# [Aim]
Put the part of the entries below that opens with the line containing "How do I perform: Click" and closes with the line containing "pos(803,589)" into a numbered list, both ends included. Leave out blank lines and pictures.

# [Data provided]
○ ○ ○ ○
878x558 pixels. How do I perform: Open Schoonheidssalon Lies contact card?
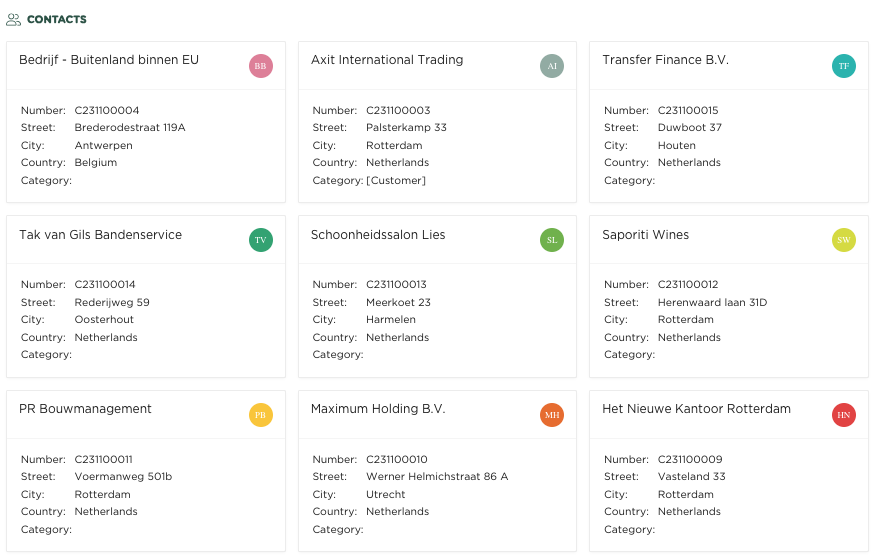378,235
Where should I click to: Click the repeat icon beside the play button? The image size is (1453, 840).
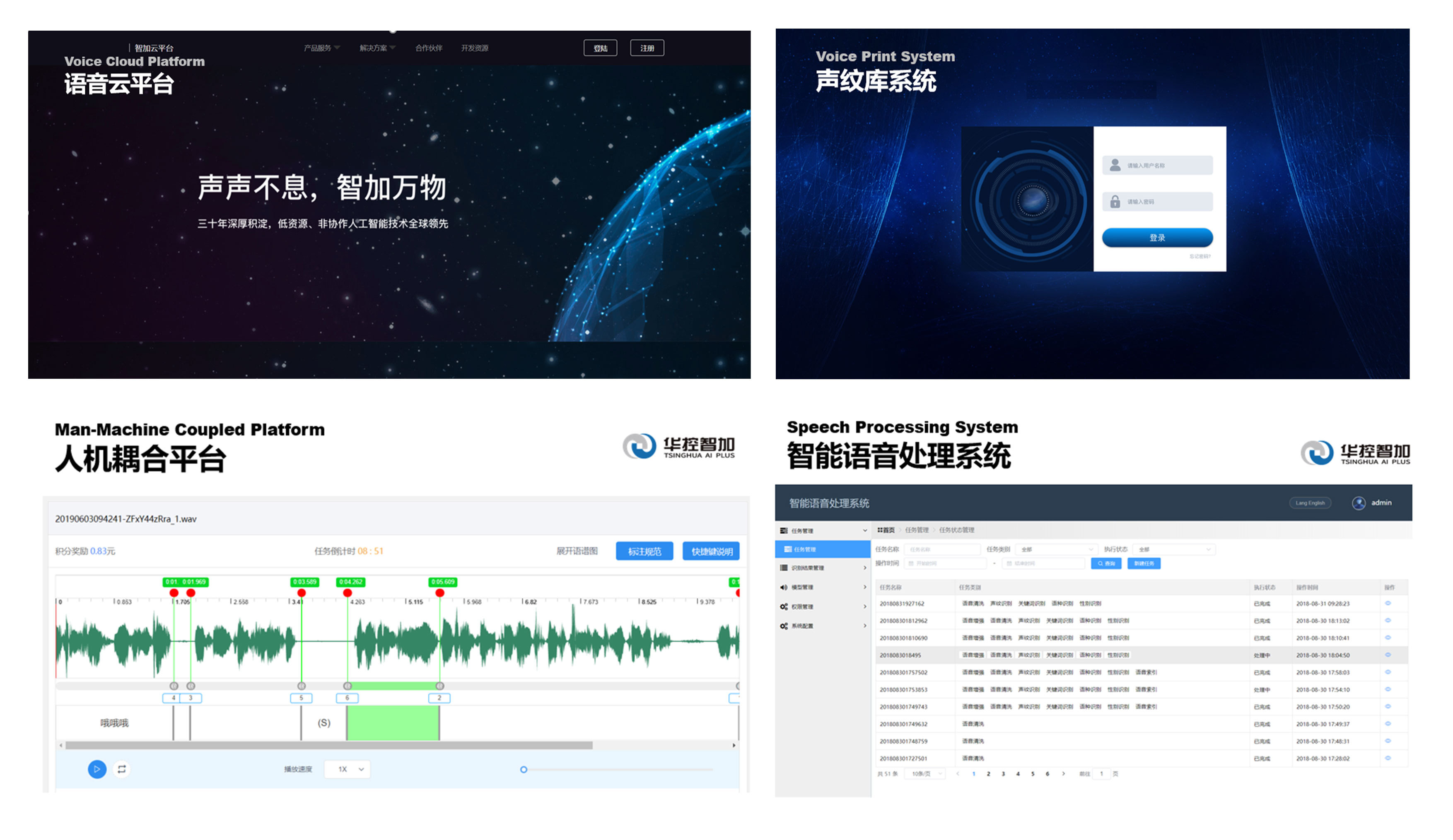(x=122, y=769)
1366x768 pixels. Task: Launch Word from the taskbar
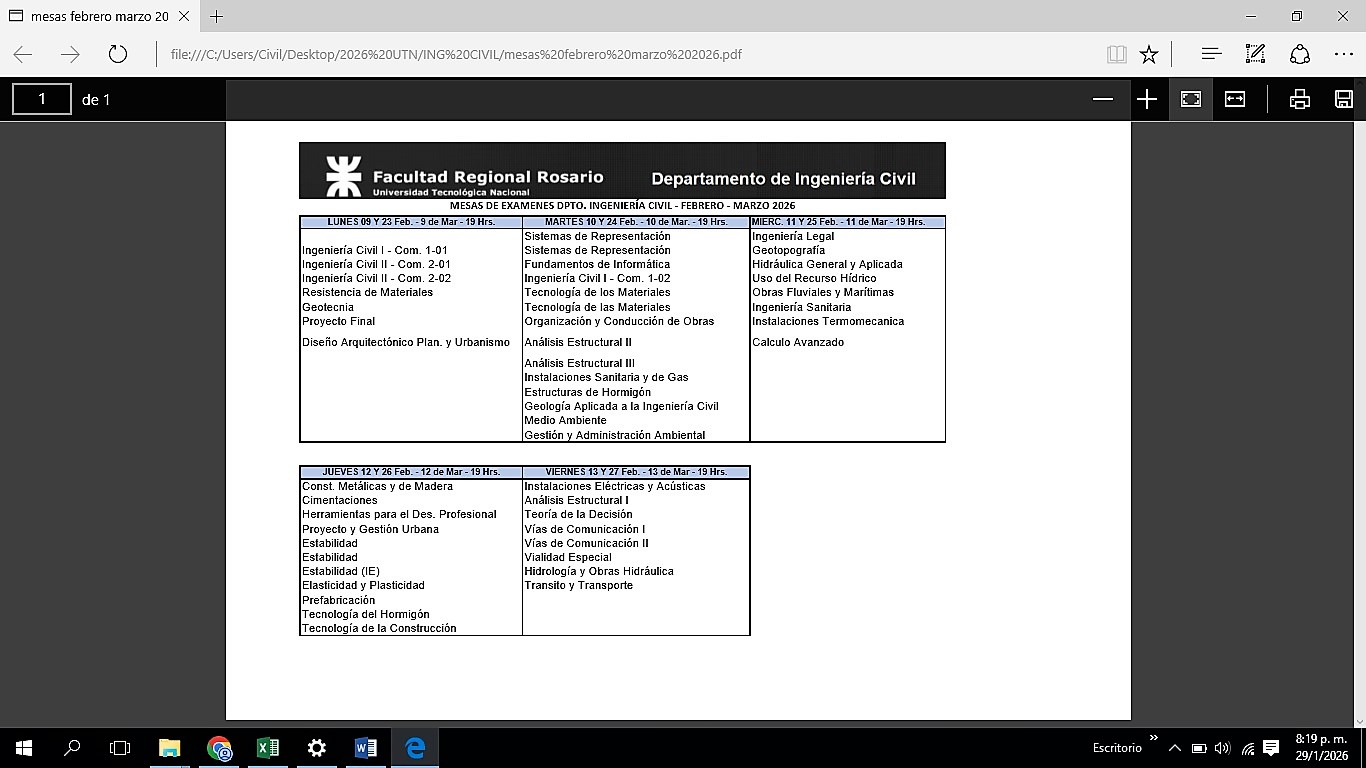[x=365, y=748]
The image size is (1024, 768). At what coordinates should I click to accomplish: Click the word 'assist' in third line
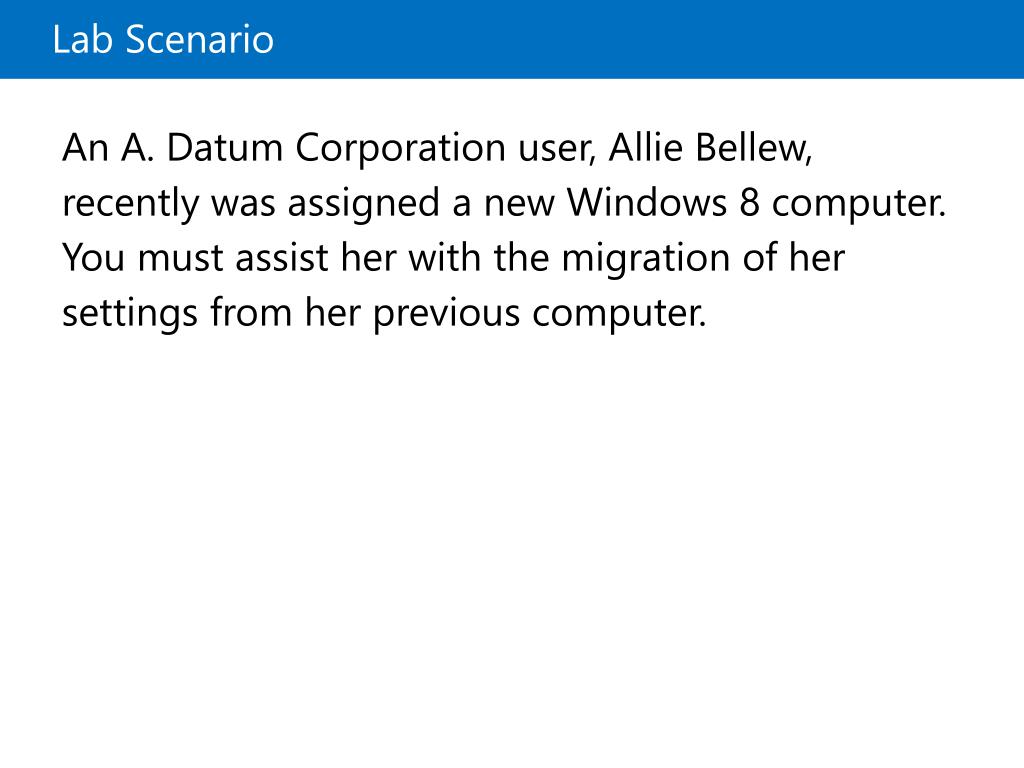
○ ○ ○ ○
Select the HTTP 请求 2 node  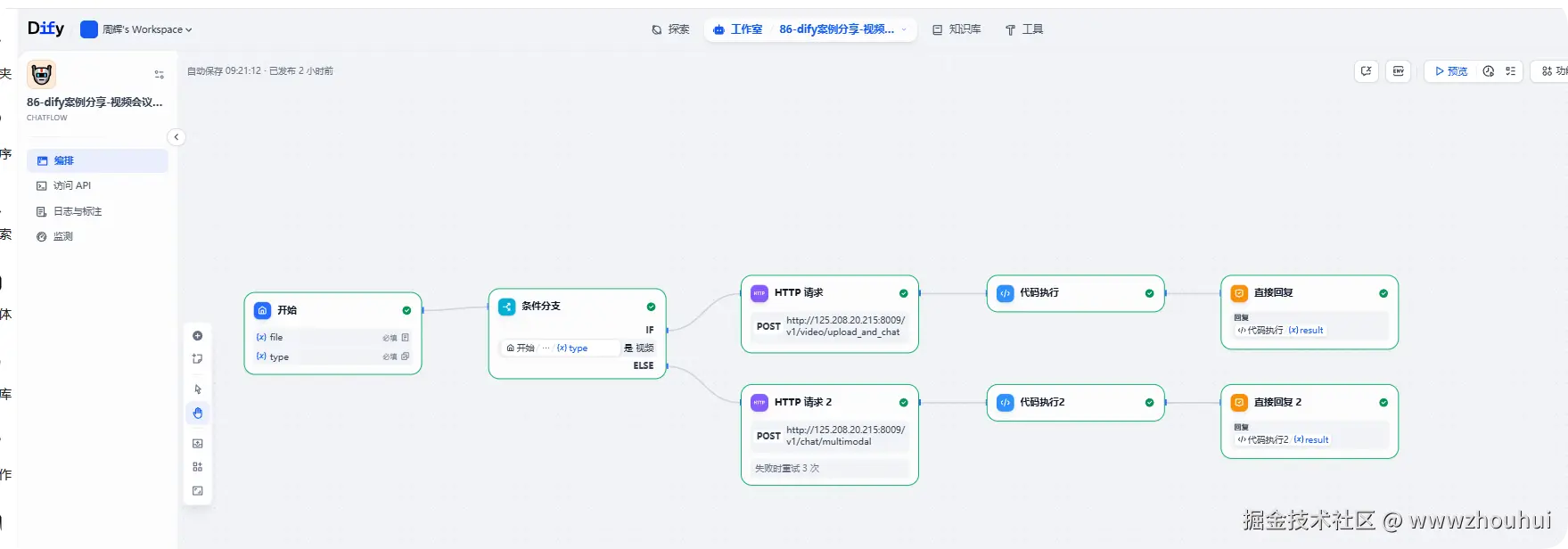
○ ○ ○ ○
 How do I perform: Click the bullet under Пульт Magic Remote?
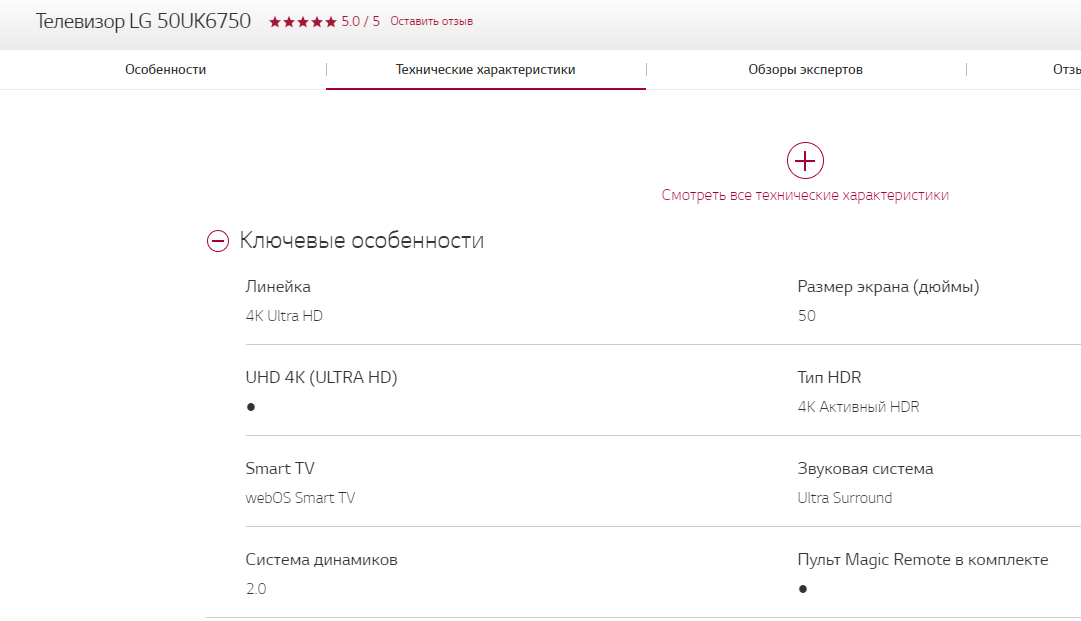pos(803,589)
○ ○ ○ ○
# [Problem solution]
1.  How do I perform: Click the bullet under Пульт Magic Remote?
2. pos(803,589)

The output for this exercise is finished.